I am not a hardware person. This admission might come as a surprise to my software buddies, who I am always boring with long rants about how things really work under the hood. My hardware buddies would all laugh at the very idea that I might ever claim to be a hardware person. The fact is, I haven't handled discrete electronic parts with intent to build since my undergraduate computer engineering classes circa 1975. That was back when a resistor was the size of a refrigerator. I confess too that I've always been a little jealous of a former colleague and office mate (Hi, Dan!) who was always doing really cool stuff with tiny microcontrollers.
I decided it was time to do something about my ignorance, under the auspices of my latest project, code-named Amigo. I ordered a SparkFun Inventor's Kit for Arduino!
Arduino is an open-source/open-hardware project to create a platform on which to teach electronics and embedded development and to use as a basis for simple (or not so simple) multidisciplinary applications of small microcontrollers. Several versions of the Arduino board are available with variations in the microcontroller and available peripherals. Arduino includes a graphical integrated development environment  that supports a C-like language  and includes a library of functions  to control the various peripherals on the board. It has been widely applied to all sorts of cool stuff from controlling sensor networks in real-life laboratory experiments to animating Christmas lights. Arduino has become so popular that an broad ecosystem of hardware and software has become available based around the various versions of the board.

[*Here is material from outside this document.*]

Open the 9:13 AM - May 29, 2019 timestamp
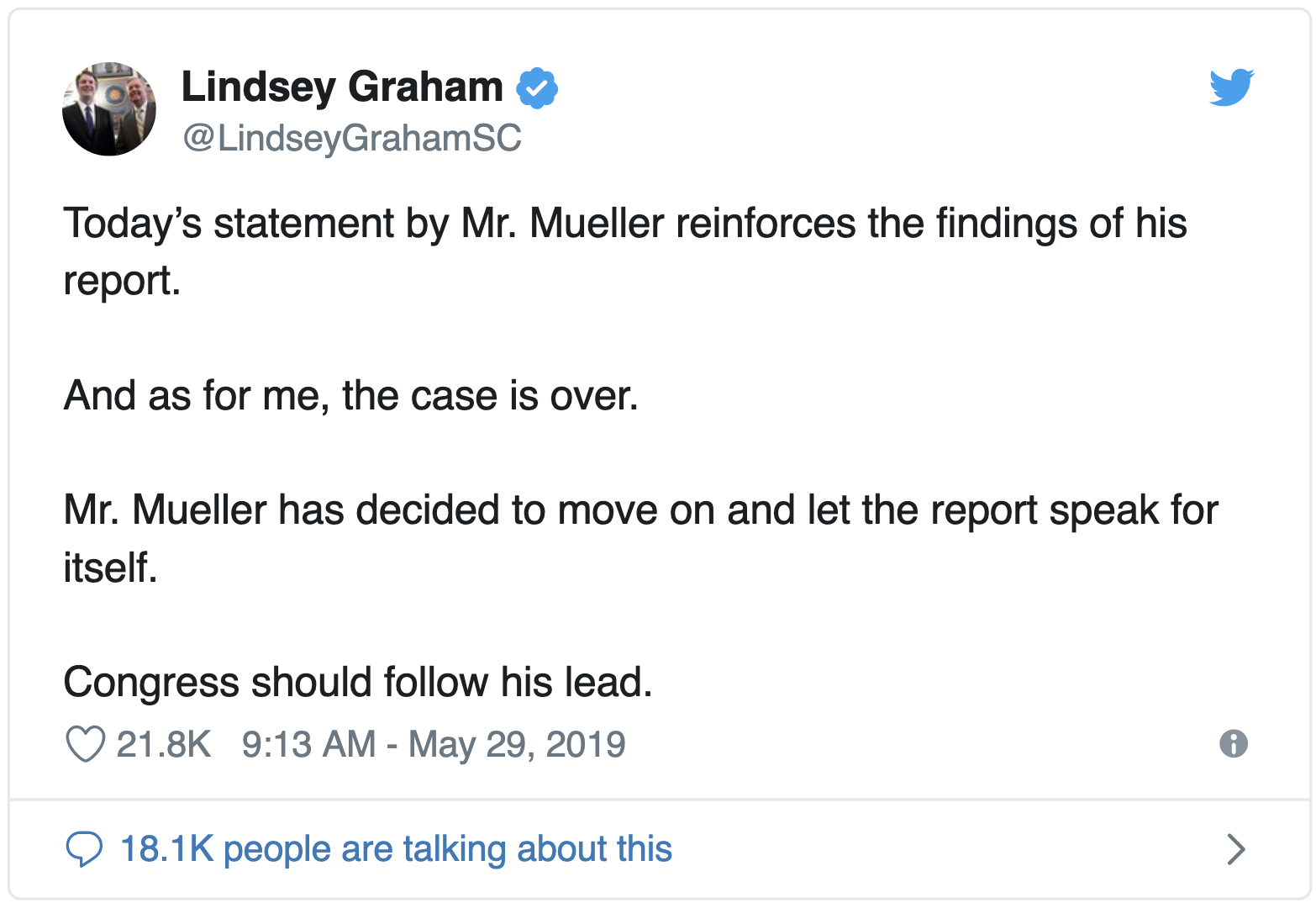The height and width of the screenshot is (903, 1316). tap(434, 744)
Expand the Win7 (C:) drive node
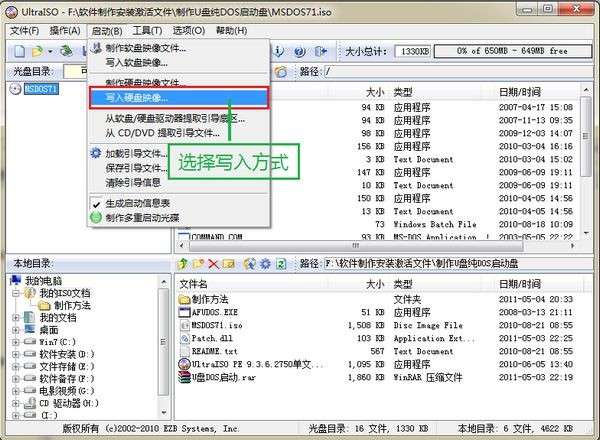The width and height of the screenshot is (600, 440). pyautogui.click(x=16, y=342)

(SparkFun is an online electronics retailer based just up the road in Boulder Colorado. It seems to be staffed with people who love doing interesting things with electronics. Their web site is worth a look. I am merely a satisfied continuing customer.)
The Inventor's Kit is a plastic box full of embedded fun that includes an Arduino Uno (revision 3) board with an Atmel ATmega328P eight-bit RISC microcontroller  (I'm already getting excited here), a small breadboard for prototyping circuits, a USB cable that connects the board to your PC or MAC for both control and power, and a selection of electronic components ranging from LEDs to a solenoid and about which I know nothing.
Fortunately it also includes an instruction booklet. The booklet has a series of fourteen projects of increasing complexity that use the components in the kit.
I immediately set off to get CIRC-01 "Blink LED" working. The Kit comes with a series of overlays that you lay right on top of the little prototyping breadboard that tell you what to plug where, and the instruction booklet tells you why. It also includes the code to get the project working. The intent here is to teach you the basics about how the microcontroller and each individual component works so you can later unleash your inner mad scientist and use Arduino for your own nefarious purposes.
In no more than a couple of hours, I managed to (1) assemble the little SparkFun prototyping fixture, (2) install the software off the web onto my Mac, (3) hook the fixture to my Mac via the USB cable and get it to power up, (4) poke a hole in my thumb and get blood all over everything, (5) wire up the circuit diagram, (6) type in the handful of lines of source code from the booklet, and (7) do a pretty good imitation of a fat old guy who wrote some software to blink an LED.
Here's the entire setup. That's the Arduino IDE on the Mac display on the left, and the tiny SparkFun fixture with the Arduino board on the right, with a USB cable providing both power to the fixture and communication with the IDE on the Mac. Yes, that's a magnifying class at the lower right. Did I mention I'm old?
Here's a screen snapshot of the IDE. (You can click on any of these images to get access to a larger version.)
And here's a closeup of the board with the LED blinking. Huzzah!
Trust me, if I can do this, anyone can do this. If you've ever wanted to learn some basic electronics and microcontroller programming, or if you have a hankering to put your latest evil experiment under digital control, this could be the platform for you. (You might skip the step requiring medical attention though.)
 Not satisfied with the documentation nor the Wikipedia page on Arduino, I naturally downloaded the tarball of the open source code from the web site and sucked it into an Eclipse project. The IDE and related host-based tools are written in Java.
 It's actually C++, but the run-time environment presents a much simplified API to the developer compared to other C++ environments with which you may be familiar. It might be too simple for a really complex application. But if you're that motivated you will, like me, want to dig under the hood anyway. Once you do, you'll see a lot of stuff familiar to anyone accustomed to doing embedded development. The lowest level routines to manipulate the hardware reminds me a lot of code in bootloaders that I've had to hack.
 The API you'll use to do the projects in the Kit is written in a way such that you could be excused if you thought it was Java. I admire the design because it is obvious that a lot of thought has been put into make it as simple as possible for someone who perhaps has only done some Java development to write useful embedded applications. You have programmatic access to the serial port on the microcontroller that connects to your desktop via USB. There is a console tool included in the IDE that gives you access to it, so you can for example print stuff to help you debug.
 Data types: char, byte and boolean are eight bits; int and word are sixteen bits; long, float and double are thirty-two bits. The basic register set of the processor is thirty-two eight-bit registers. If you're anything like me, you want to know this.